- _Provided entries_
- Opening Delimiter -
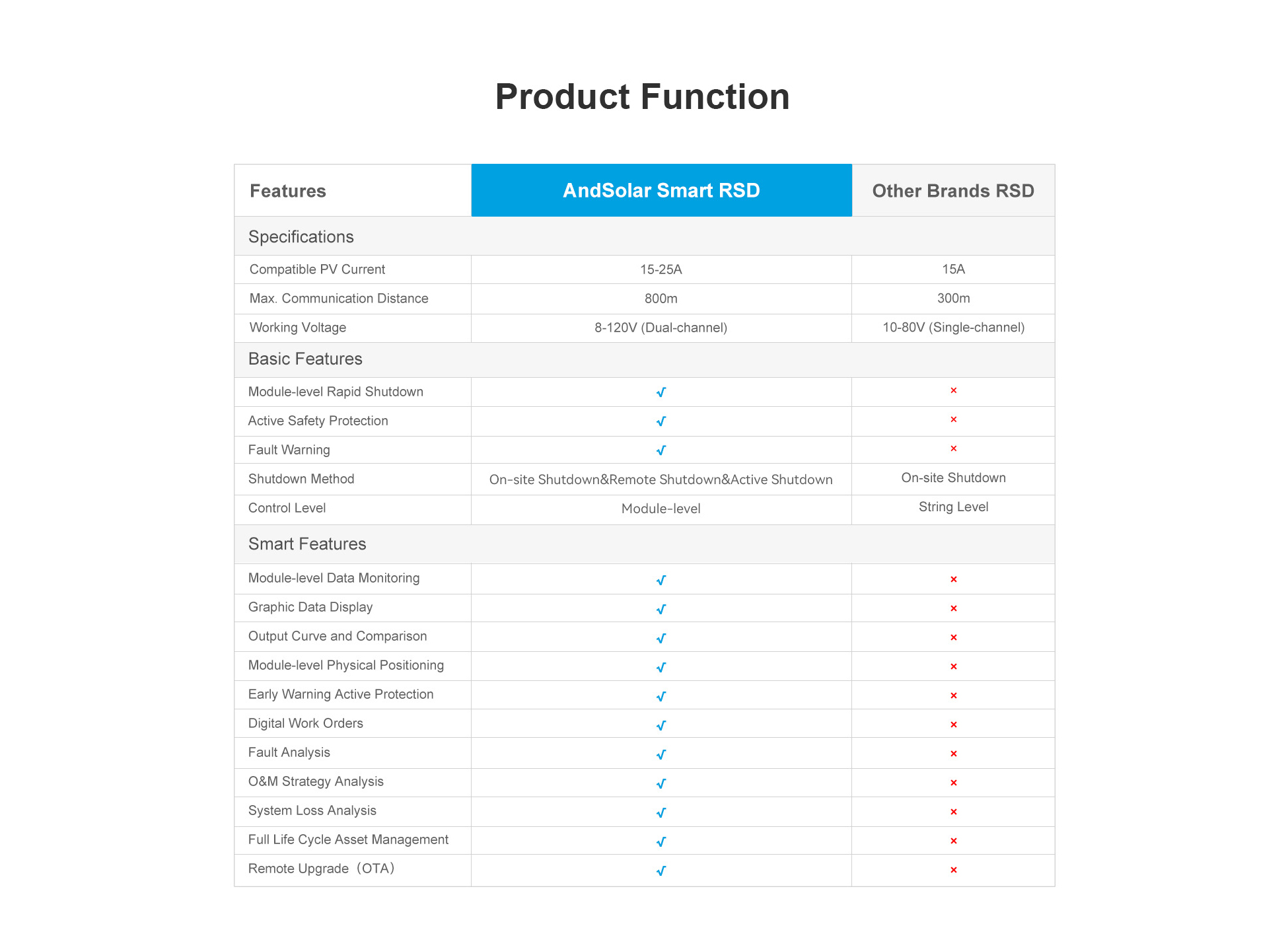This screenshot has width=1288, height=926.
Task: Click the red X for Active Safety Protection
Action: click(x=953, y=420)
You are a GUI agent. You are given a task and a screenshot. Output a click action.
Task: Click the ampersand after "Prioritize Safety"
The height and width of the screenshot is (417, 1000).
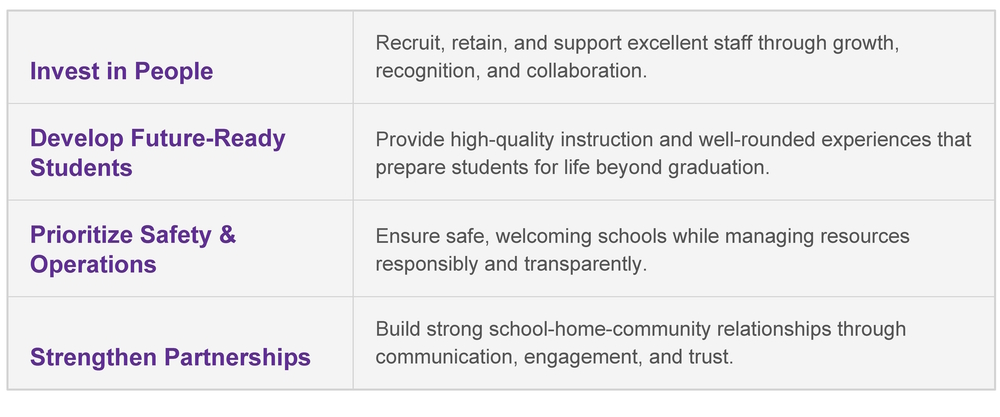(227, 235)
- Closing Delimiter -
- Opening Delimiter -
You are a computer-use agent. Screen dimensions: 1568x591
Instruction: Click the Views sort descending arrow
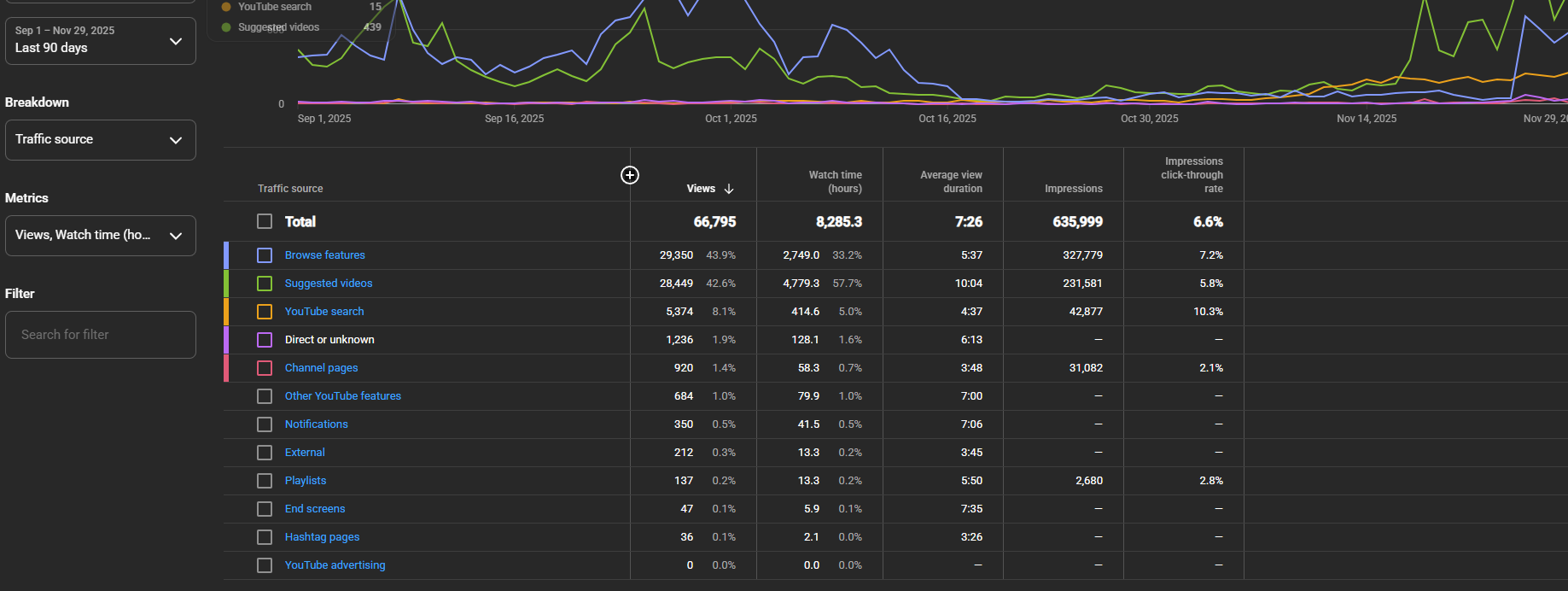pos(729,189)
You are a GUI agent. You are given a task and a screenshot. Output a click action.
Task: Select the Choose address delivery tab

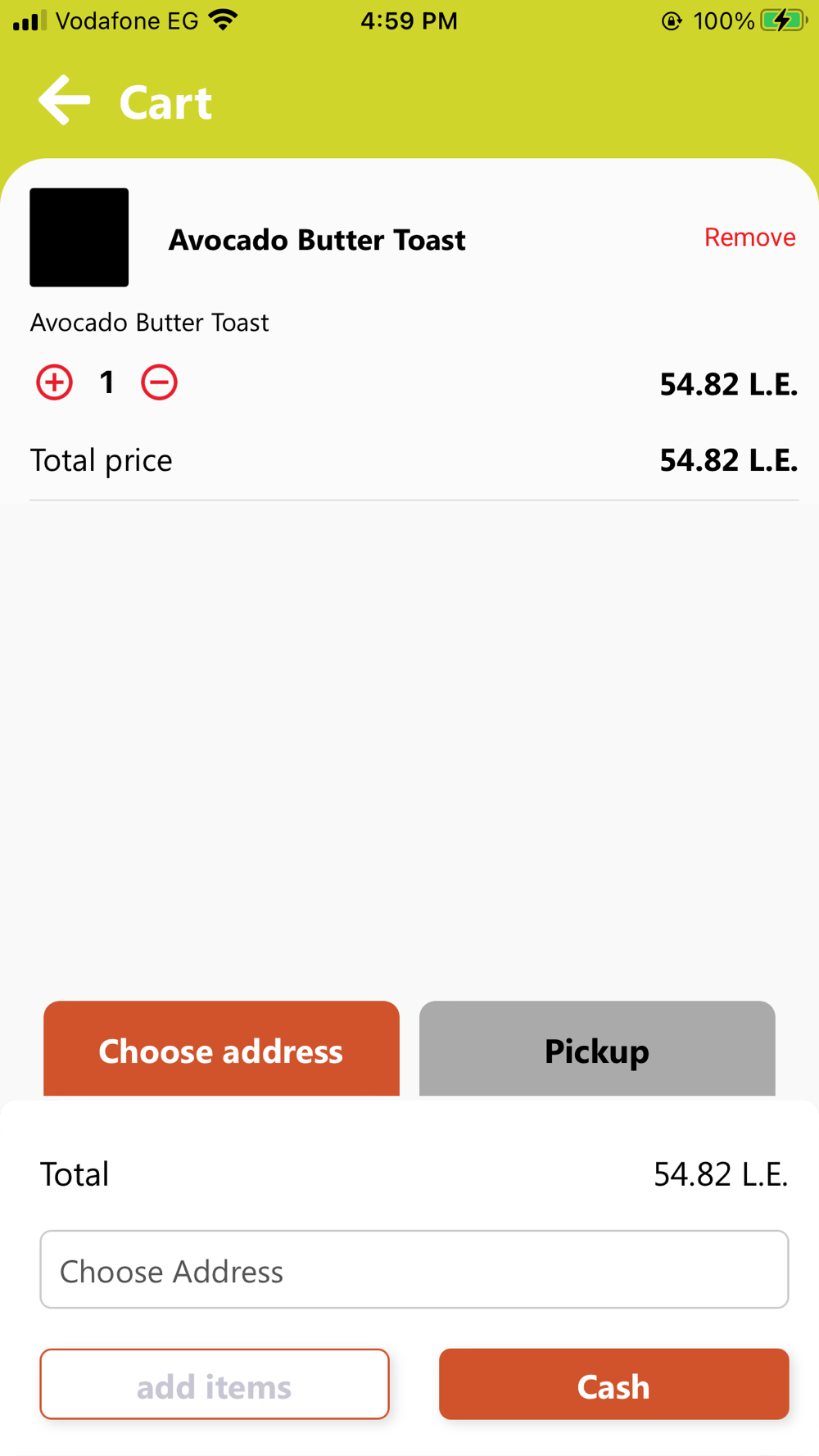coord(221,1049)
- Closing Delimiter -
- Opening Delimiter -
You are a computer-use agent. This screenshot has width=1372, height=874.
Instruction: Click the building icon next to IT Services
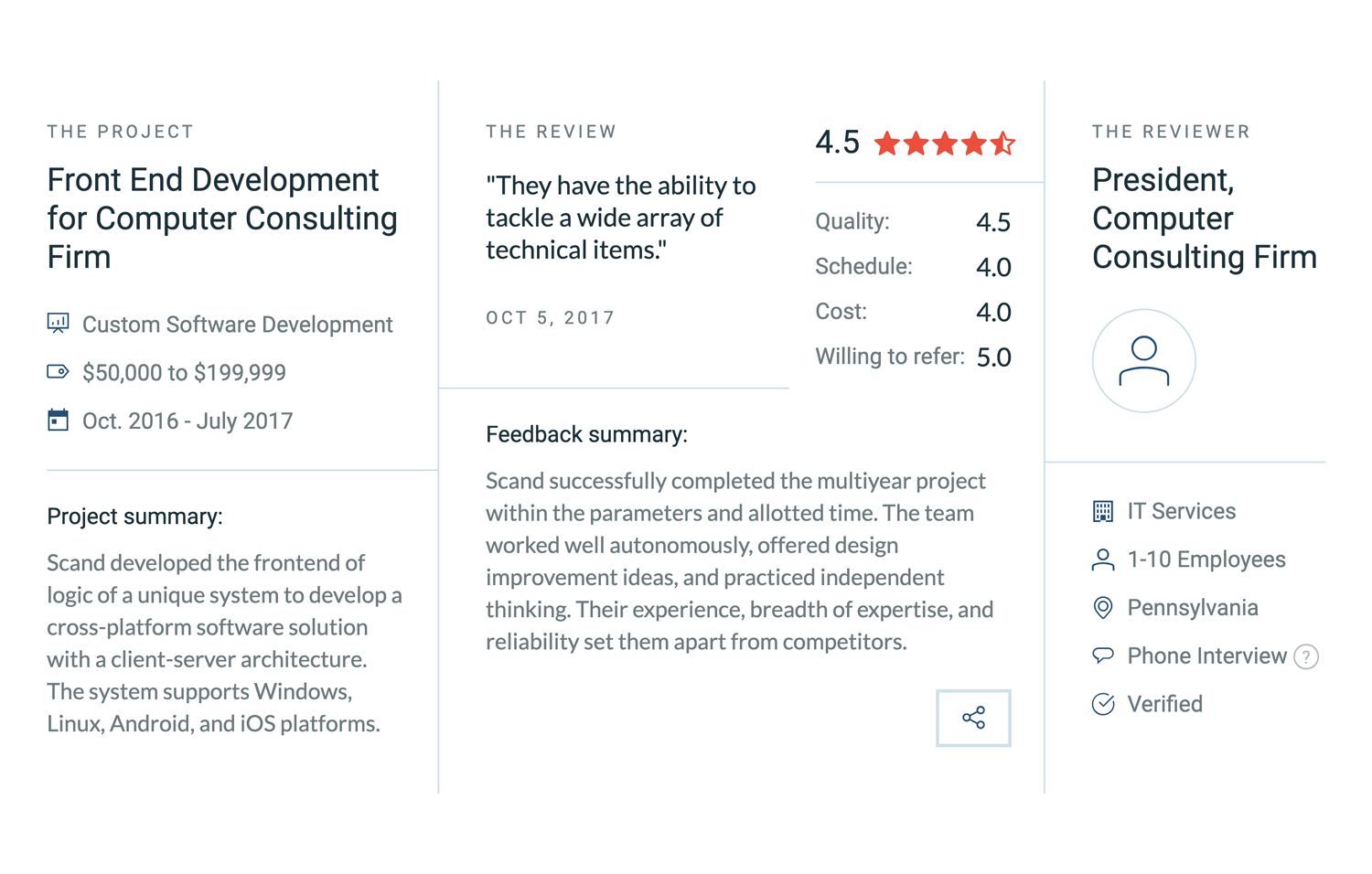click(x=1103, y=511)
- Closing Delimiter -
- _Exercise_
A single figure is the whole answer: the number of lines in the listing that contain the word "agent".

- _Solution_
4